Share of Voice (SOV)
Share of voice (SOV) is the percentage of total visibility in your market that your brand owns compared to competitors, measured within a channel — search, social, paid ads, PR, or, increasingly, AI-generated answers. If ten brands compete for a topic and your content earns three of every ten mentions or rankings, your share of voice is 30%.
How share of voice is measured
Share of voice is always measured inside a specific channel and topic, not as a single global number. The general formula is your brand's visibility divided by the total visibility of all brands competing for the same space, expressed as a percentage. What counts as "visibility" depends on the channel:
- Search SOV — the share of organic rankings (or clicks) your pages hold across a set of target keywords versus competitors. Closely tied to topical authority.
- Social SOV — your share of mentions, hashtags, or engagement in a conversation versus other brands.
- Paid SOV — impression share: how often your ads show for a query out of all the times they could have.
- PR / media SOV — your share of press mentions or coverage on a topic against competitors.
- AI share of voice — how often AI answer engines like ChatGPT, Perplexity, or Google AI Overviews cite or mention your brand when answering questions in your category. This is the newest and least-contested surface; see AI citation.
Why share of voice matters for a small team
Raw rankings or follower counts tell you how you're doing in isolation; share of voice tells you how you're doing relative to the competitors a buyer is actually choosing between. That relative view is what predicts growth — research on advertising has long found that brands whose share of voice exceeds their share of market tend to grow, while those under-investing tend to shrink. The same logic applies to organic visibility: out-publishing and out-ranking your category is how a smaller brand takes ground.
For a one-person company or a lean team, share of voice is also a sharper goal than "do more marketing." It forces you to pick a niche narrow enough that you can realistically own a large slice of it, rather than being invisible in a huge one. Winning 40% of voice on a tightly-defined topic beats 1% of a broad market every time.
How to grow share of voice without a big budget
You don't outspend a bigger competitor for share of voice — you out-focus them. A small team grows SOV by going narrow and compounding:
- Pick a niche you can dominate — define the topic tightly enough that consistent publishing can earn a real share, not a rounding error.
- Build depth, not one-off posts — cover a topic thoroughly so engines and buyers see you as the authority; this is what SEO content and content clusters are for.
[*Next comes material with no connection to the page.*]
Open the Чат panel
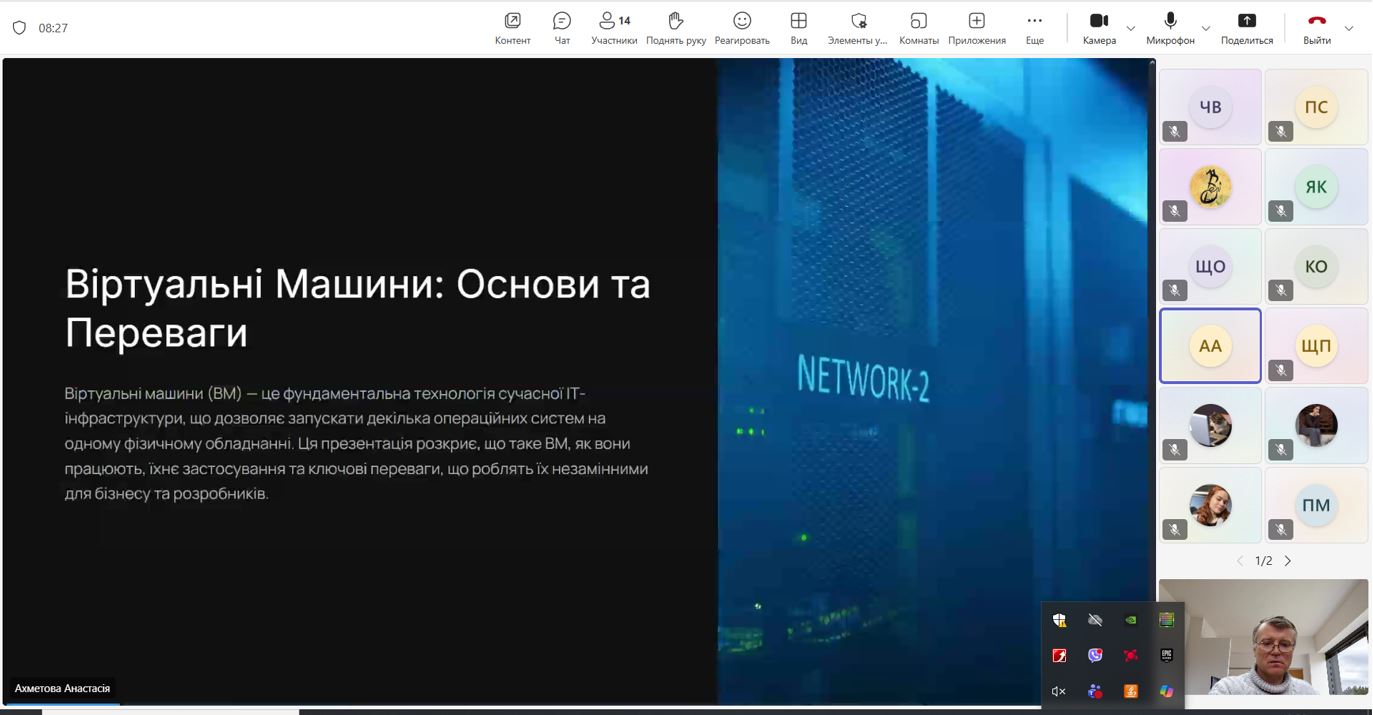 [562, 27]
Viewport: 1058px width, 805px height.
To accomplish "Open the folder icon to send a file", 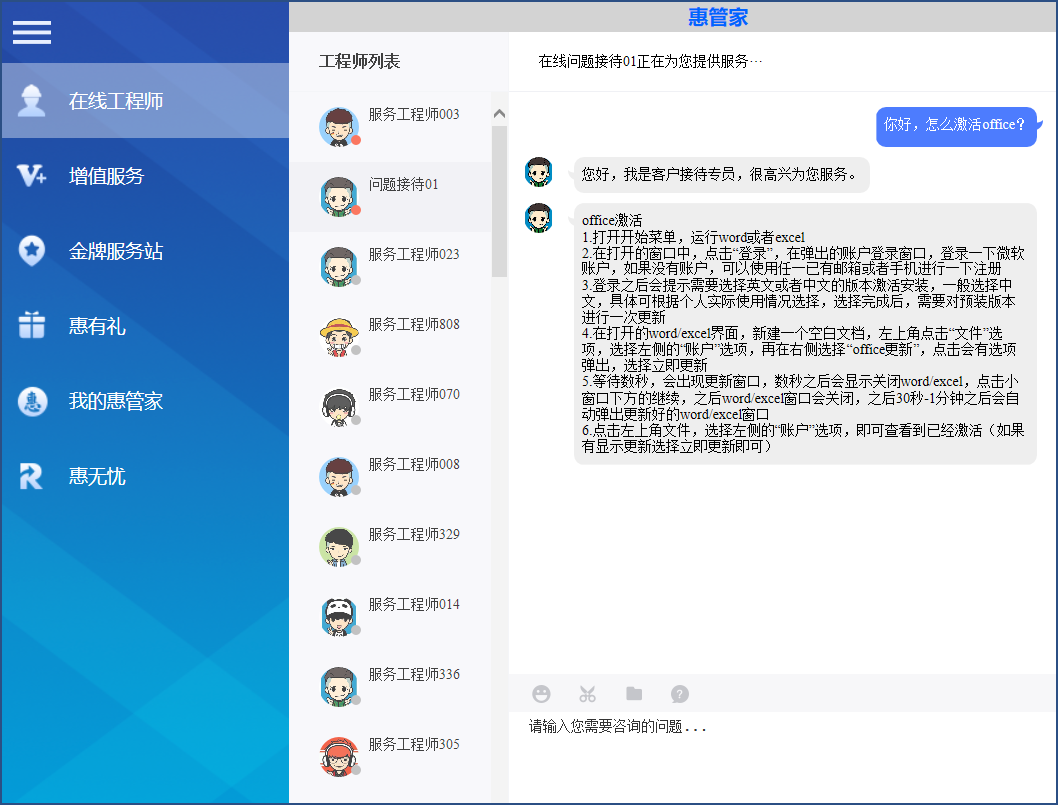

- Optimize for AI answers early — AI share of voice is still under-contested, so structuring content to be cited via generative engine optimization is a cheap way to own emerging visibility.
- Measure relative, not absolute — track your rankings and mentions against named competitors, not just your own trend line, so you know whether you're gaining ground.
FAQ
- How do you calculate share of voice?
- Divide your brand's visibility in a channel by the total visibility of all competing brands, then multiply by 100 to get a percentage. "Visibility" is channel-specific: organic rankings or clicks for search, mentions or engagement for social, impression share for paid ads, and citations for AI answers. Always measure it within one channel and topic at a time, not as a single global figure.
- What is a good share of voice?
- There's no universal number — it depends on how many competitors share the space and how narrowly you've defined the topic. The useful benchmark is relative: a share of voice higher than your share of market is a growth signal, while a share below it tends to predict decline. For a small team, owning a large slice of a tight niche is far more valuable than a tiny slice of a broad one.
- What is AI share of voice or share of model?
- AI share of voice (sometimes called share of model) measures how often AI answer engines — ChatGPT, Perplexity, Gemini, Claude, Google AI Overviews — mention or cite your brand when answering questions in your category, relative to competitors. As buyers increasingly ask an AI before they search, it's becoming a leading indicator of visibility, and it's still early enough to be winnable. See generative engine optimization.
- How is share of voice different from market share?
- Market share is the percentage of actual sales or customers you hold; share of voice is the percentage of attention or visibility you hold. Share of voice is a leading indicator — it tends to move before market share does — which is why brands track it to predict growth rather than just report past results.